Calling Ellery Qigong

INTERNATIONAL: "China's Answer to a Crime Includes Amateur Sleuths," by Andrew Jacobs, New York Times, 25 February 2009.
Prisoners awaiting trial in a county jail allegedly play a dry version of Marco Polo and the searcher, blindfolded, stumbles and hits his head on the floor, triggering a fatal wound.
So sayeth the police.
Public reaction surmised otherwise, as thousands of netizens start positing the prisoner died from interrogation, something that apparently happens a lot in the Chinese police station.
Provincial officials try to tamp down on the anger by inviting the public to solve the case. One thousand (!) volunteers are pared down to a citizens committee of 15, who visit the scene, check evidence, etc.

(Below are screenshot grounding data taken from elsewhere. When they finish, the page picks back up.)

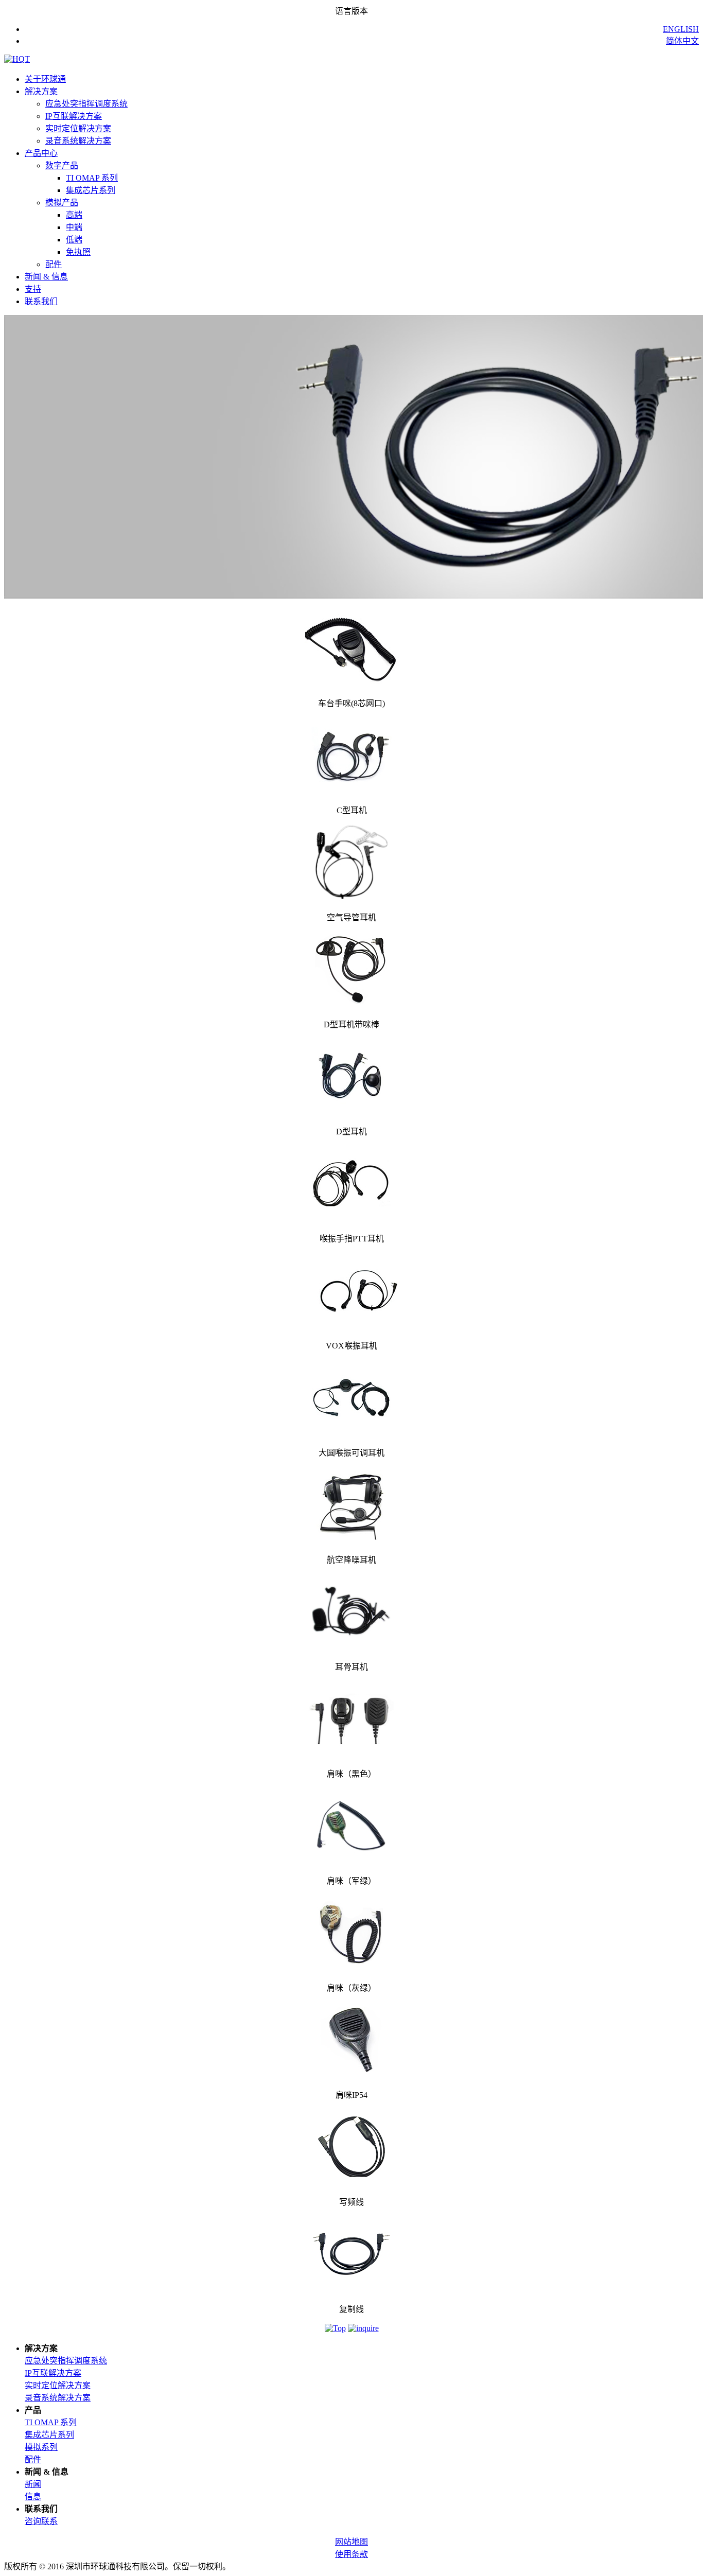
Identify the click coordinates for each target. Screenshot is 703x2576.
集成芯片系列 (90, 190)
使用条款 (351, 2554)
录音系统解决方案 (78, 140)
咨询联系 (41, 2521)
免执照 (78, 252)
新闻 (33, 2484)
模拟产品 (61, 202)
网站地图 (351, 2541)
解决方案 (41, 91)
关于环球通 (45, 79)
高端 (74, 215)
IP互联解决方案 (73, 116)
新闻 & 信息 (46, 276)
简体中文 (682, 41)
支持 (33, 289)
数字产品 (61, 165)
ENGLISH (681, 29)
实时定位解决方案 (78, 128)
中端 (74, 227)
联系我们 (41, 301)
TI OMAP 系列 (92, 177)
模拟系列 (41, 2447)
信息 (33, 2496)
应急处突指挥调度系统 (86, 103)
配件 (53, 264)
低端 (74, 239)
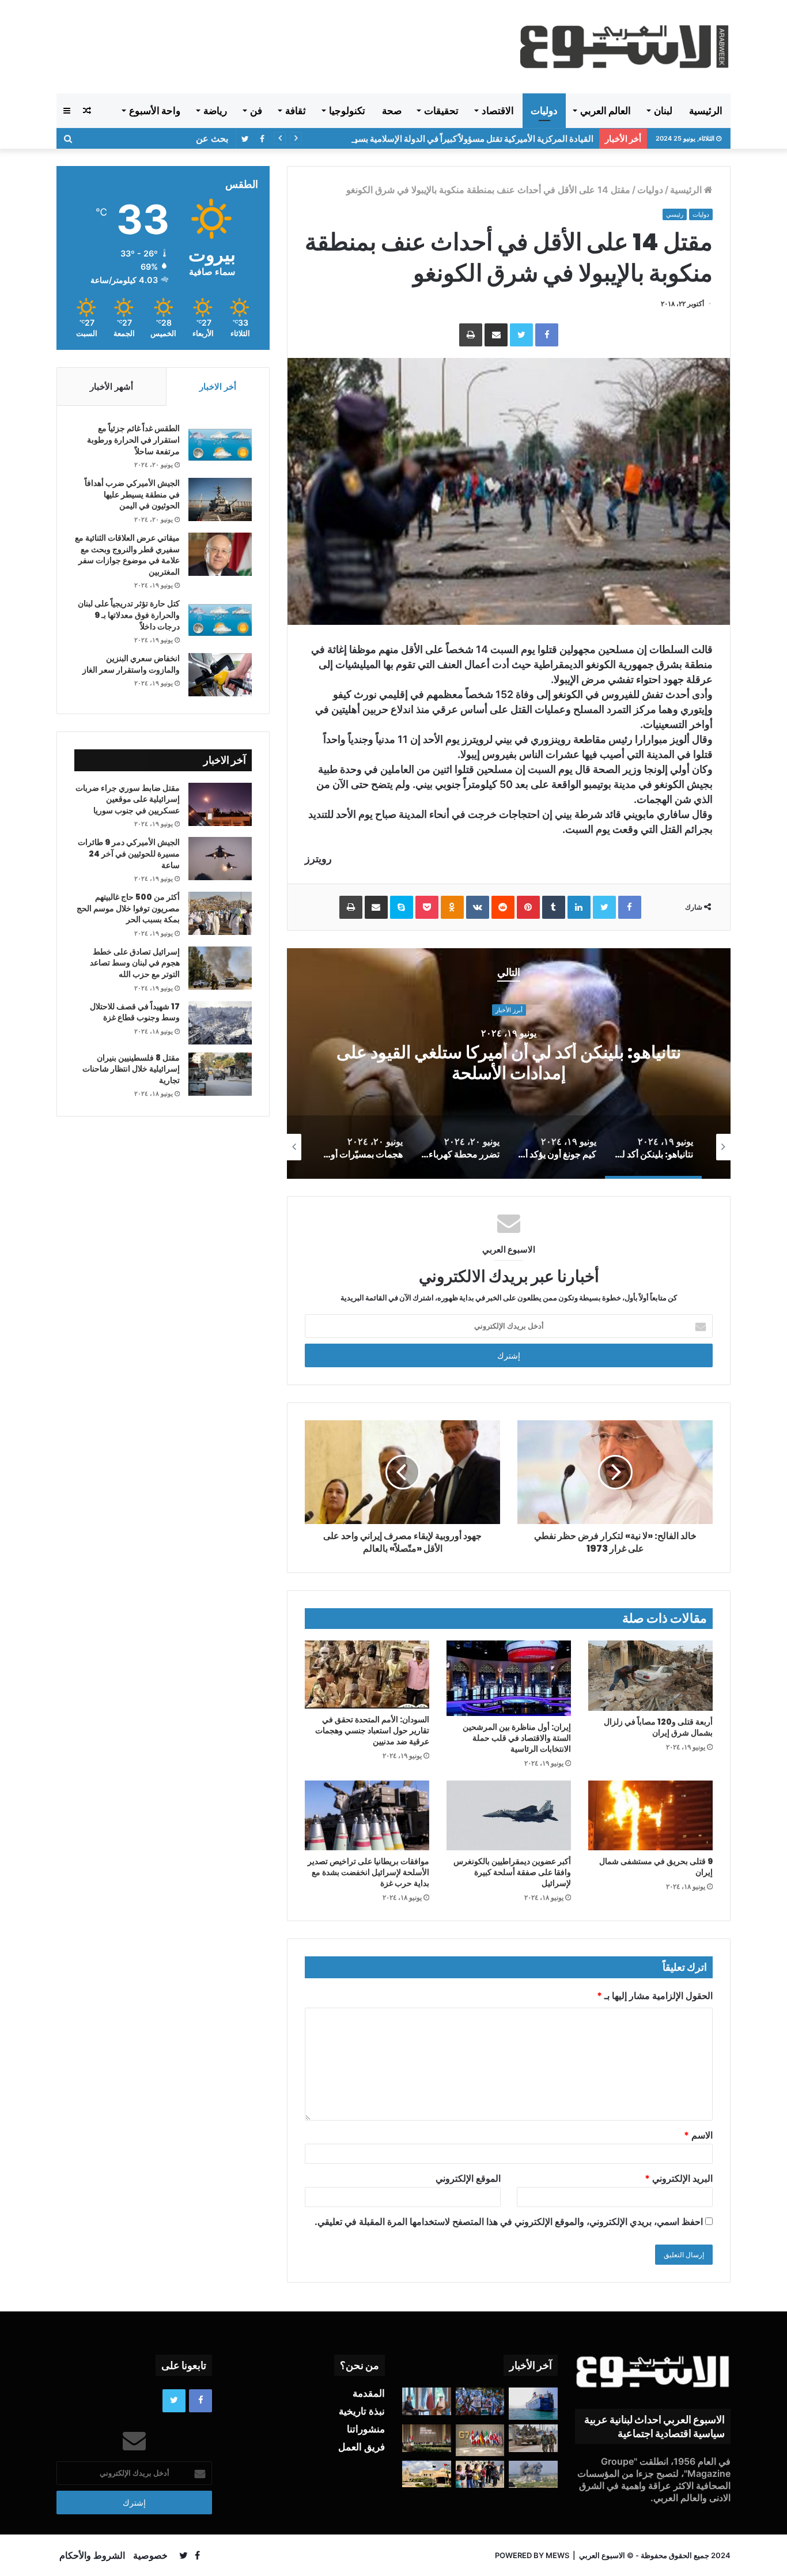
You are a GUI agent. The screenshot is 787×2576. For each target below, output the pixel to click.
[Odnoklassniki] (452, 907)
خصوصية (150, 2555)
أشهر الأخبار (111, 386)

No, no great answers found, but the case riveted the public, notes the article, and "fueled a frank discussion online and in the state-run media about the extent--and the limits--of official attempts to shape popular opinion."
The provincial official's motive? To restore public faith:
Past experience has shown that the doubts of the netizens will not shift or recede on their own over time. Instead, the doubts will actually rise.
The key phrase there is "on their own."
The attempt backfires because--surprise!--it turns out that all 15 committee members were employees of the state-run media, and the leader is one of those "fifty-cent party members" who gets paid to write pro-gov postings on the web (at 50 cents a pop).
So the postings by angry citizens continue to pile up by the tens of thousands.